1. Aku Mirip Ibu

481 38 0
                                    


"Ibu, biskah kau pelan sedikit. Aww.... lintah sialan!" Aku menarik seekor lintah hitam yang menempel di kaki dengan paksa. Membuat darah segar mengalir dari luka bekas gigitan.

"Berhenti mengumpat Claudia, atau akan ada kodok keluar dari mulutmu," kata wanita yang memimpin perjalanan ini.

"Itu sudah tidak mempan ibu, aku sudah terlalu tua 14 tahun untuk tidak mengerti kalau itu hanya bualan," kataku sambil menekan luka yang terus berdarah.Sedikit menyesali perjalanan kali ini. Oleh hujan yang tiba-tiba turun di tengah peralalan pulang, dan membuat kami kesusahan melewati hutan gelap yang kini semakin remang oleh datangnya malam.

Aku mengambil tali yang mengikat kuat rambut pirangku, dan membiarkanya tergerai panjang sampai punggung. Menggunakan tali dari kain itu untuk menutup luka di kaki jenjang dan kuat yang kumilki. Ibu telah mendahilui jauh di depan. Aku menatapnya dengan mata biru gelap yang aku warisi darinya. Ibu mirip denganku, itu hal yang selalu aku tahu. Hanya saja hidungku lebih mancung, dan ibu juga berkata bahwa bibirku telah berwarna merah alami sejak ia melahirkanku. Tapi orang-orang berkata sebaliknya. Mereka berkata Wajahku lebih oval di banding ibu, pipiku lebih tirus dibandingnya, dan mataku lebih tegas dan lentik dari semua gadis di desa. 

Singkatnya mereka mengatakan aku lebih cantik dari Ibu. Sayangnya aku tidak pernah berpendapat sama, bahkan saat aku mengawasi ibu yang kini berada jauh di depanku, aku menganggap diri kami adalah saudara kembar yang berbeda umur.

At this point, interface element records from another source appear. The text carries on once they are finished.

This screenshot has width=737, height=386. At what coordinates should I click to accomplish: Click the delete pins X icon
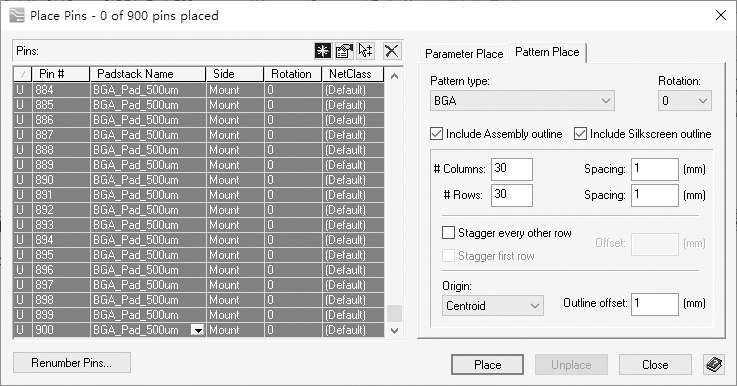tap(392, 51)
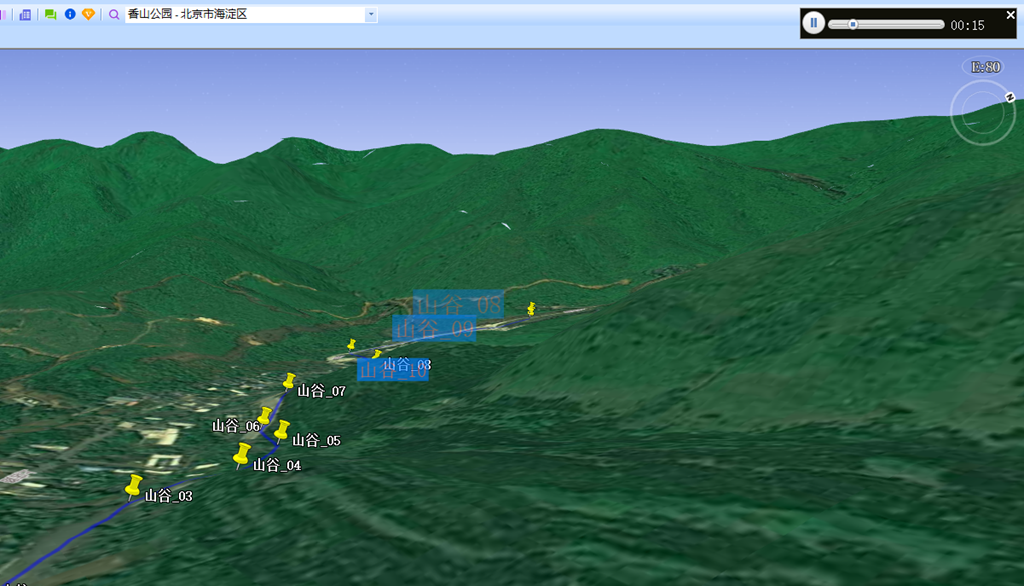Select the 山谷_03 yellow pushpin

pos(133,487)
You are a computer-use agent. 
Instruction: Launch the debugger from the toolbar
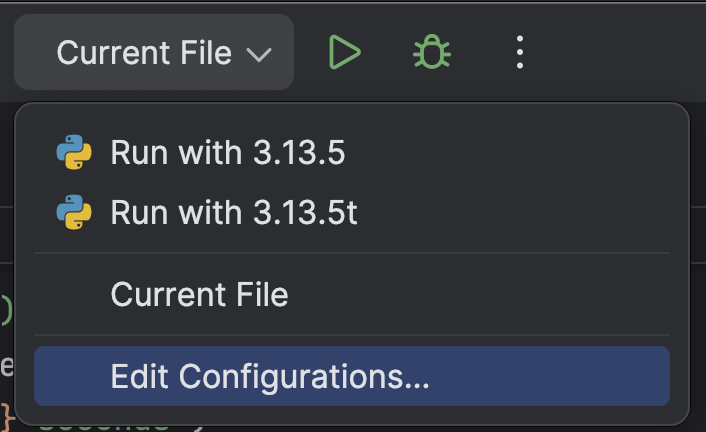click(x=432, y=52)
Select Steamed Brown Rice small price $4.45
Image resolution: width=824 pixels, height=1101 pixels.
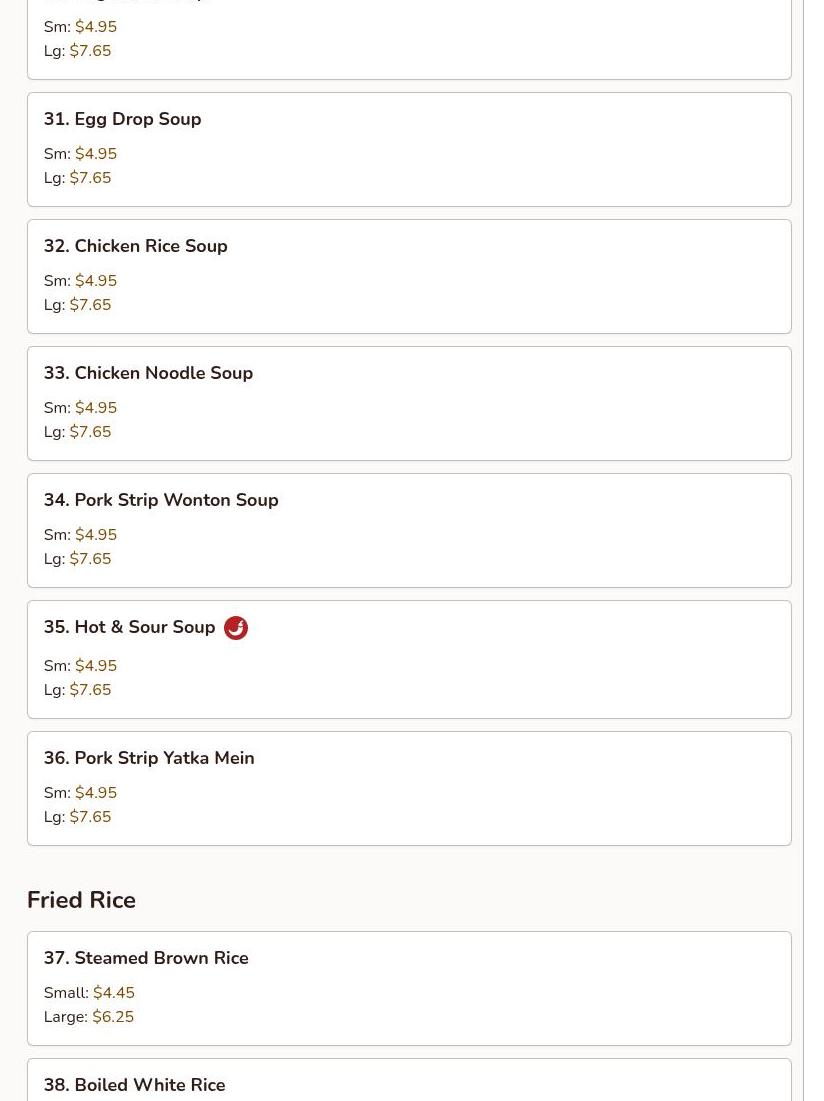tap(113, 993)
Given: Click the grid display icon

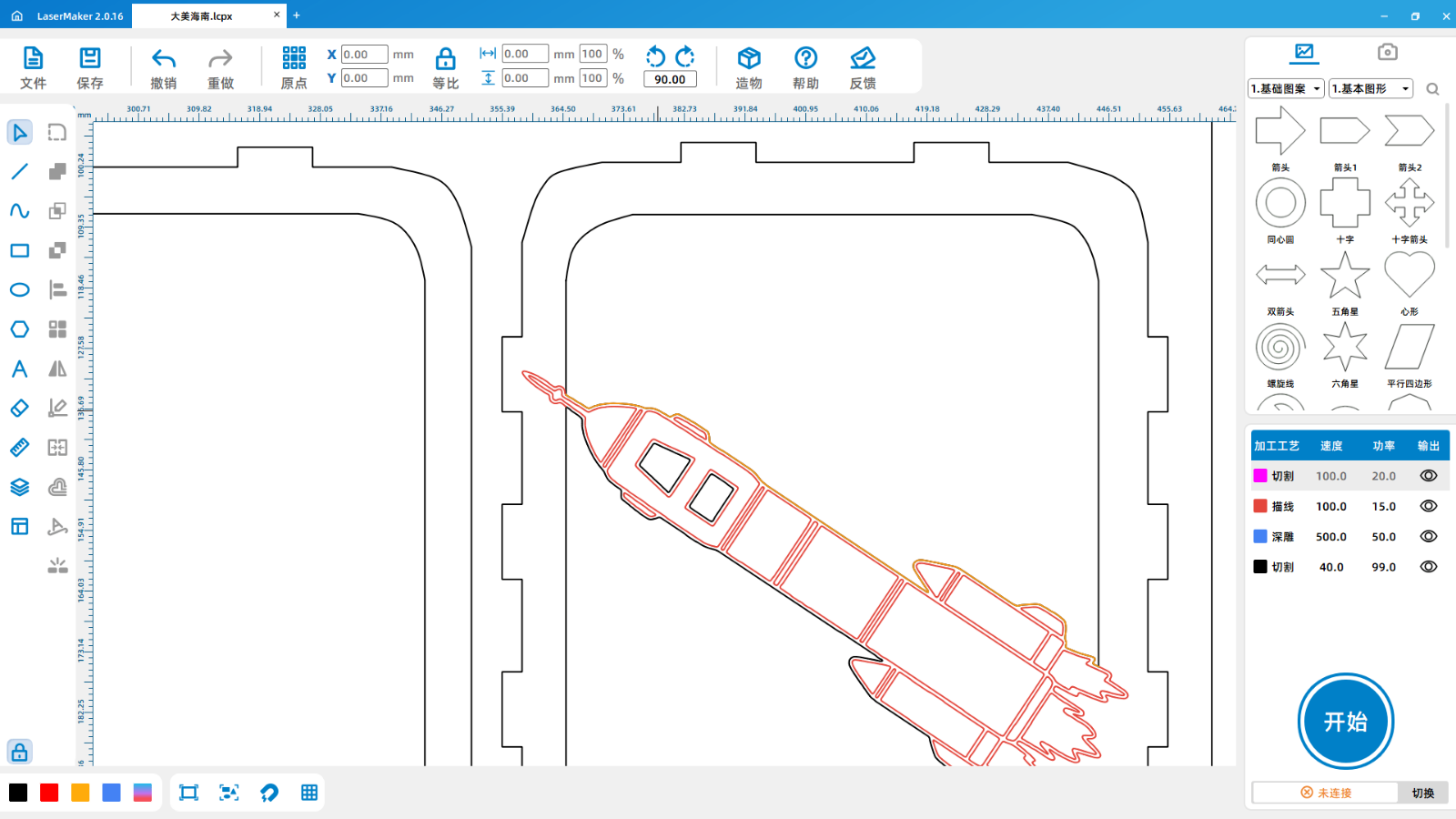Looking at the screenshot, I should coord(309,793).
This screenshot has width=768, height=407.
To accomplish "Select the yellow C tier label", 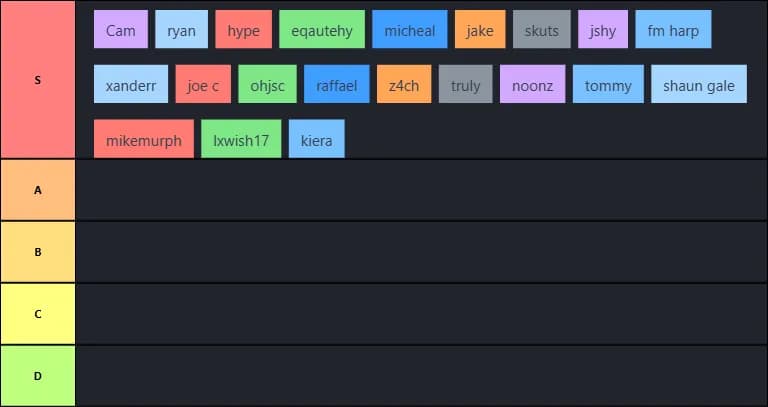I will (x=38, y=313).
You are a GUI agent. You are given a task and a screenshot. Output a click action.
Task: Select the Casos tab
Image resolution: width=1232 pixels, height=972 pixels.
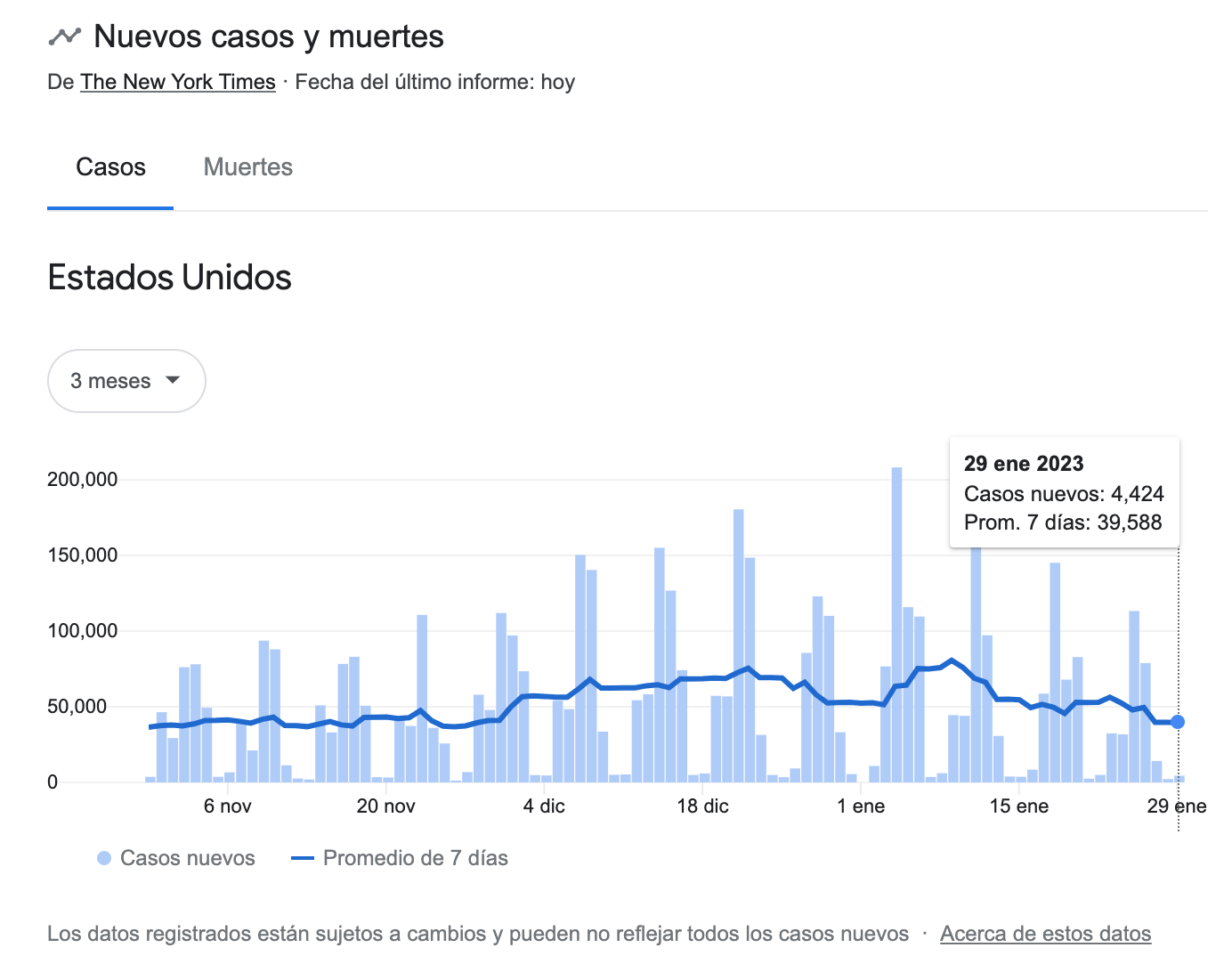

"Tuan Frank tidak terlalu tua untuk menyadari rotinya sering di curi oleh seorang kurcaci, karena dirinya yang suka menebang pohon di hutan sembarangan," kata ibu, menyadarkanku dari lamunan.

"Itu karena para kurcaci memang mahluk pencuri. Bukan salah Tuan Frank untuk menebang kayu di hutan. Hutan milik bersama, bukan hanya milik kurcaci tengil seperti mereka," jawabku.

Hasratku untuk membenci para kurcaci tidak pernah musnah. Mereka adalah makhluk kerdil paling angkuh yang pernah aku temui di dunia.

Semua kebencianku tercipta oleh sebuah peristiwa setahun yang lalu. Di tengah petualangan kami, ketika hujan lebat dan badai tiba-tiba terjadi. Memaksa Aku dan Ibu untuk segera mencari tempat perlindungan. Kami menemukan sebuah gubuk kecil milik seorang kurcaci, dan memutuskan untuk mencoba meminta batuan mereka sampai hujan reda. Tapi yang kami terima malah sebuah penolakan dan makian, bahwa kami adalah penyihir jahat yang berusaha masuk rumah. Sungguh sangat menjengkelkan.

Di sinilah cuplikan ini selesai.